* [DIRECTIONS]: Make an exact transcription of the data below.

* [Saved entries]:

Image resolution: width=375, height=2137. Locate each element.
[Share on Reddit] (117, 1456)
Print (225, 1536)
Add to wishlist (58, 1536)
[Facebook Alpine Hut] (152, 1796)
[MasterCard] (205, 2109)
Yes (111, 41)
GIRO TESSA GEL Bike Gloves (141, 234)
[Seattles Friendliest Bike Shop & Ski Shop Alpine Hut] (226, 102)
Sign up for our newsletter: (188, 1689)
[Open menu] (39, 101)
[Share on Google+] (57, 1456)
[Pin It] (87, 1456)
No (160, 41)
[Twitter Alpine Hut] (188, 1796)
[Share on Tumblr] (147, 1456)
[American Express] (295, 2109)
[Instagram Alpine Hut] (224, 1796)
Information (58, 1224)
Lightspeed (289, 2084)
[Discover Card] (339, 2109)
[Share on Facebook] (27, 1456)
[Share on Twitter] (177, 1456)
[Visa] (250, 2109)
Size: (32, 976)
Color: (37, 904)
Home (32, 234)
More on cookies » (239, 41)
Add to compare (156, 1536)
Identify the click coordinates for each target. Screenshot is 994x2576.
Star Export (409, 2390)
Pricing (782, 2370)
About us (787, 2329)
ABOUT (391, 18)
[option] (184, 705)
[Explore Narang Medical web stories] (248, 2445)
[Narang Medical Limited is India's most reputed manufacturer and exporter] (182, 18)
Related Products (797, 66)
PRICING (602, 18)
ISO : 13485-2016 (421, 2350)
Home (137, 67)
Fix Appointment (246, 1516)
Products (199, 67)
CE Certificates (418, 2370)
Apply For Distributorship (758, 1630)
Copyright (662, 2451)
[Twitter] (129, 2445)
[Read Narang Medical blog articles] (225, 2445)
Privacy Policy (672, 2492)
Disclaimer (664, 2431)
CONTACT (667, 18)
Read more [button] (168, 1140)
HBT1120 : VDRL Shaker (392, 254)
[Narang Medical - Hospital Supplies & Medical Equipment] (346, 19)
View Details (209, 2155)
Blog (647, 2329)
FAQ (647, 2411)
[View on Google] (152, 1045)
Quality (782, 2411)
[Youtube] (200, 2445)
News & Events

* [YOUR RESPONSE]:
Image resolution: width=375, height=2137. Locate each element.
[Share on Reddit] (117, 1456)
Print (225, 1536)
Add to wishlist (58, 1536)
[Facebook Alpine Hut] (152, 1796)
[MasterCard] (205, 2109)
Yes (111, 41)
GIRO TESSA GEL Bike Gloves (141, 234)
[Seattles Friendliest Bike Shop & Ski Shop Alpine Hut] (226, 102)
Sign up for our newsletter: (188, 1689)
[Open menu] (39, 101)
[Share on Google+] (57, 1456)
[Pin It] (87, 1456)
No (160, 41)
[Twitter Alpine Hut] (188, 1796)
[Share on Tumblr] (147, 1456)
[American Express] (295, 2109)
[Instagram Alpine Hut] (224, 1796)
Information (58, 1224)
Lightspeed (289, 2084)
[Discover Card] (339, 2109)
[Share on Facebook] (27, 1456)
[Share on Twitter] (177, 1456)
[Visa] (250, 2109)
Size: (32, 976)
Color: (37, 904)
Home (32, 234)
More on cookies » (239, 41)
Add to compare (156, 1536)
Identify the click coordinates for each target. Screenshot is 994x2576.
Star Export (409, 2390)
Pricing (782, 2370)
About us (787, 2329)
ABOUT (391, 18)
[option] (184, 705)
[Explore Narang Medical web stories] (248, 2445)
[Narang Medical Limited is India's most reputed manufacturer and exporter] (182, 18)
Related Products (797, 66)
PRICING (602, 18)
ISO : 13485-2016 (421, 2350)
Home (137, 67)
Fix Appointment (246, 1516)
Products (199, 67)
CE Certificates (418, 2370)
Apply For Distributorship (758, 1630)
Copyright (662, 2451)
[Twitter] (129, 2445)
[Read Narang Medical blog articles] (225, 2445)
Privacy Policy (672, 2492)
Disclaimer (664, 2431)
CONTACT (667, 18)
Read more [button] (168, 1140)
HBT1120 : VDRL Shaker (392, 254)
[Narang Medical - Hospital Supplies & Medical Equipment] (346, 19)
View Details (209, 2155)
Blog (647, 2329)
FAQ (647, 2411)
[View on Google] (152, 1045)
Quality (782, 2411)
[Youtube] (200, 2445)
News & Events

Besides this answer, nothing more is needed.